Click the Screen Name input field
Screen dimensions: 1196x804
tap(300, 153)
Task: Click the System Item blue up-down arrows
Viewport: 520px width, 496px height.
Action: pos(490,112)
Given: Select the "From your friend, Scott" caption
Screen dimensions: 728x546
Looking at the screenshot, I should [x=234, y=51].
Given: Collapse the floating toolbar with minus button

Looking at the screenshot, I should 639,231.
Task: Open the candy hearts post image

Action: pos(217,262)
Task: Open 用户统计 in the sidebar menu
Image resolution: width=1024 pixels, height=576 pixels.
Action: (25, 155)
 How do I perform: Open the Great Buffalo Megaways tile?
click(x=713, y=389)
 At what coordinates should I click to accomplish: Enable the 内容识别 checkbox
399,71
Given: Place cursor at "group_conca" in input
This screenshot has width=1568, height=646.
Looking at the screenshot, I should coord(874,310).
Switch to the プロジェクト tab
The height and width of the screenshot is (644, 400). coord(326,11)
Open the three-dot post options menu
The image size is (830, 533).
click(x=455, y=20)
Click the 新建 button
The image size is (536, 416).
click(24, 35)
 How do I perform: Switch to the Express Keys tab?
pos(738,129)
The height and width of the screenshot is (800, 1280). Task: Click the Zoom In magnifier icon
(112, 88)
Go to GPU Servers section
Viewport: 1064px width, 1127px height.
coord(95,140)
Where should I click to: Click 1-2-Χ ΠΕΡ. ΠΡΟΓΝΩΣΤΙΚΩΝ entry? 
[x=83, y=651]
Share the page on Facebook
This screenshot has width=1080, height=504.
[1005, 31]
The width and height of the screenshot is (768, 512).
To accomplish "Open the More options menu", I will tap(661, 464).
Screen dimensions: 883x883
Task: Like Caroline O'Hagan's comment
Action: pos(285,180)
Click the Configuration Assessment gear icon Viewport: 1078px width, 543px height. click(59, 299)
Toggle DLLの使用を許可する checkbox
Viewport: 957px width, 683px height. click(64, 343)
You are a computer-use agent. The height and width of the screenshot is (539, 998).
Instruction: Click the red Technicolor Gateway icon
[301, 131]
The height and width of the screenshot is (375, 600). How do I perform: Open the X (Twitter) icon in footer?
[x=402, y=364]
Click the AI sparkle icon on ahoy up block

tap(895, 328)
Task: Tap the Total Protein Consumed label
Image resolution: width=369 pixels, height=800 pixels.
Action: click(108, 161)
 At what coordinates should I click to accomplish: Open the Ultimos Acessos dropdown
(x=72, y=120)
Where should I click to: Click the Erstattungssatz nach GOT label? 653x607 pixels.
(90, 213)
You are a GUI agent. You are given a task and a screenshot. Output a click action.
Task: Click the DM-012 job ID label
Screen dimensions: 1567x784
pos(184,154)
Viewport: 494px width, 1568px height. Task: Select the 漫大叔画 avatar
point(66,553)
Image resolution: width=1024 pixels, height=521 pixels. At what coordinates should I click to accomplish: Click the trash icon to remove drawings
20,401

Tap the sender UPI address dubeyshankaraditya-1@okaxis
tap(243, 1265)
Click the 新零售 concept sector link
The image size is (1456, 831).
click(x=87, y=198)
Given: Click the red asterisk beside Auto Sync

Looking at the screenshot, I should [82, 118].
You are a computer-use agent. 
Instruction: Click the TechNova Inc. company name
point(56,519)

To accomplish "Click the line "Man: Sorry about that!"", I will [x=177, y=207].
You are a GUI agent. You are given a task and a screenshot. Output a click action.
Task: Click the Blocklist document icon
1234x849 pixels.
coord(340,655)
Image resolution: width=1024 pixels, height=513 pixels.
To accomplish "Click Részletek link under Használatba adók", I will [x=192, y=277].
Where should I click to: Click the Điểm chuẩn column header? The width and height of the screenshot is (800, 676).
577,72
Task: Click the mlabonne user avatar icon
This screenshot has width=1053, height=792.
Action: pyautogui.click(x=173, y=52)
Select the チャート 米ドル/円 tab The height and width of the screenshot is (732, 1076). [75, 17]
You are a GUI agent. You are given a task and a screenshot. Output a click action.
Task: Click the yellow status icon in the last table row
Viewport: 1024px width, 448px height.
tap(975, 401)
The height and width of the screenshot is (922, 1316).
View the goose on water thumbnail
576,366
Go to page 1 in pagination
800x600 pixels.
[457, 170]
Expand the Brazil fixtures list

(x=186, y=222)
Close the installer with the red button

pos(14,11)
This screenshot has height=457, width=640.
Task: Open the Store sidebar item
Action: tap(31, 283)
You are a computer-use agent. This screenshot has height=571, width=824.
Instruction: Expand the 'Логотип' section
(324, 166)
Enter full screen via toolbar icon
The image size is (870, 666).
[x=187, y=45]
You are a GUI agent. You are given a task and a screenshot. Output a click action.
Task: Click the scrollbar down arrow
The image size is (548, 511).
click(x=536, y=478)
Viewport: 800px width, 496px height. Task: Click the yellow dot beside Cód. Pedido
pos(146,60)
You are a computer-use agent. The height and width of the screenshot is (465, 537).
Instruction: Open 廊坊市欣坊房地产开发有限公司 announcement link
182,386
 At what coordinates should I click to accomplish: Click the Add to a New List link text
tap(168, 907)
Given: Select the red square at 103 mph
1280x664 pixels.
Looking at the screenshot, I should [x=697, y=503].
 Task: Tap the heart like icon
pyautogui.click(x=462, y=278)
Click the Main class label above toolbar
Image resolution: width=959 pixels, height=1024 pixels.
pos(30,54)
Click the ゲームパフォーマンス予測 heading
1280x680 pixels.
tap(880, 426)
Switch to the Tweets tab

· · · · · · ·

▸ **Instructions for the task**: Transcribe every entry exactly as it reads.

▸ **Output of the task**:
Click the Screen Name input field
Screen dimensions: 1196x804
tap(300, 153)
Task: Click the System Item blue up-down arrows
Viewport: 520px width, 496px height.
Action: pos(490,112)
Given: Select the "From your friend, Scott" caption
Screen dimensions: 728x546
Looking at the screenshot, I should [x=234, y=51].
Given: Collapse the floating toolbar with minus button

Looking at the screenshot, I should 639,231.
Task: Open the candy hearts post image

Action: pos(217,262)
Task: Open 用户统计 in the sidebar menu
Image resolution: width=1024 pixels, height=576 pixels.
Action: (25, 155)
 How do I perform: Open the Great Buffalo Megaways tile?
click(x=713, y=389)
 At what coordinates should I click to accomplish: Enable the 内容识别 checkbox
399,71
Given: Place cursor at "group_conca" in input
This screenshot has width=1568, height=646.
Looking at the screenshot, I should coord(874,310).
Switch to the プロジェクト tab
The height and width of the screenshot is (644, 400). coord(326,11)
Open the three-dot post options menu
The image size is (830, 533).
click(x=455, y=20)
Click the 新建 button
The image size is (536, 416).
click(24, 35)
 How do I perform: Switch to the Express Keys tab?
pos(738,129)
The height and width of the screenshot is (800, 1280). Task: Click the Zoom In magnifier icon
(112, 88)
Go to GPU Servers section
Viewport: 1064px width, 1127px height.
coord(95,140)
Where should I click to: Click 1-2-Χ ΠΕΡ. ΠΡΟΓΝΩΣΤΙΚΩΝ entry? 
[x=83, y=651]
Share the page on Facebook
This screenshot has width=1080, height=504.
[1005, 31]
The width and height of the screenshot is (768, 512).
To accomplish "Open the More options menu", I will tap(661, 464).
Screen dimensions: 883x883
Task: Like Caroline O'Hagan's comment
Action: pos(285,180)
Click the Configuration Assessment gear icon Viewport: 1078px width, 543px height. click(59, 299)
Toggle DLLの使用を許可する checkbox
Viewport: 957px width, 683px height. click(64, 343)
You are a computer-use agent. The height and width of the screenshot is (539, 998).
Instruction: Click the red Technicolor Gateway icon
[301, 131]
The height and width of the screenshot is (375, 600). How do I perform: Open the X (Twitter) icon in footer?
[x=402, y=364]
Click the AI sparkle icon on ahoy up block

tap(895, 328)
Task: Tap the Total Protein Consumed label
Image resolution: width=369 pixels, height=800 pixels.
Action: click(108, 161)
 At what coordinates should I click to accomplish: Open the Ultimos Acessos dropdown
(x=72, y=120)
Where should I click to: Click the Erstattungssatz nach GOT label? 653x607 pixels.
(90, 213)
You are a GUI agent. You are given a task and a screenshot. Output a click action.
Task: Click the DM-012 job ID label
Screen dimensions: 1567x784
pos(184,154)
Viewport: 494px width, 1568px height. Task: Select the 漫大叔画 avatar
point(66,553)
Image resolution: width=1024 pixels, height=521 pixels. At what coordinates should I click to accomplish: Click the trash icon to remove drawings
20,401

Tap the sender UPI address dubeyshankaraditya-1@okaxis
tap(243, 1265)
Click the 新零售 concept sector link
The image size is (1456, 831).
click(x=87, y=198)
Given: Click the red asterisk beside Auto Sync

Looking at the screenshot, I should [82, 118].
You are a computer-use agent. 
Instruction: Click the TechNova Inc. company name
point(56,519)

To accomplish "Click the line "Man: Sorry about that!"", I will [x=177, y=207].
You are a GUI agent. You are given a task and a screenshot. Output a click action.
Task: Click the Blocklist document icon
1234x849 pixels.
coord(340,655)
Image resolution: width=1024 pixels, height=513 pixels.
To accomplish "Click Részletek link under Használatba adók", I will [x=192, y=277].
Where should I click to: Click the Điểm chuẩn column header? The width and height of the screenshot is (800, 676).
577,72
Task: Click the mlabonne user avatar icon
This screenshot has width=1053, height=792.
Action: pyautogui.click(x=173, y=52)
Select the チャート 米ドル/円 tab The height and width of the screenshot is (732, 1076). [75, 17]
You are a GUI agent. You are given a task and a screenshot. Output a click action.
Task: Click the yellow status icon in the last table row
Viewport: 1024px width, 448px height.
tap(975, 401)
The height and width of the screenshot is (922, 1316).
View the goose on water thumbnail
576,366
Go to page 1 in pagination
800x600 pixels.
[457, 170]
Expand the Brazil fixtures list

(x=186, y=222)
Close the installer with the red button

pos(14,11)
This screenshot has height=457, width=640.
Task: Open the Store sidebar item
Action: tap(31, 283)
You are a computer-use agent. This screenshot has height=571, width=824.
Instruction: Expand the 'Логотип' section
(324, 166)
Enter full screen via toolbar icon
The image size is (870, 666).
[x=187, y=45]
You are a GUI agent. You are given a task and a screenshot. Output a click action.
Task: Click the scrollbar down arrow
The image size is (548, 511).
click(x=536, y=478)
Viewport: 800px width, 496px height. Task: Click the yellow dot beside Cód. Pedido
pos(146,60)
You are a computer-use agent. The height and width of the screenshot is (465, 537).
Instruction: Open 廊坊市欣坊房地产开发有限公司 announcement link
182,386
 At what coordinates should I click to accomplish: Click the Add to a New List link text
tap(168, 907)
Given: Select the red square at 103 mph
1280x664 pixels.
Looking at the screenshot, I should [x=697, y=503].
 Task: Tap the heart like icon
pyautogui.click(x=462, y=278)
Click the Main class label above toolbar
Image resolution: width=959 pixels, height=1024 pixels.
pos(30,54)
Click the ゲームパフォーマンス予測 heading
1280x680 pixels.
tap(880, 426)
Switch to the Tweets tab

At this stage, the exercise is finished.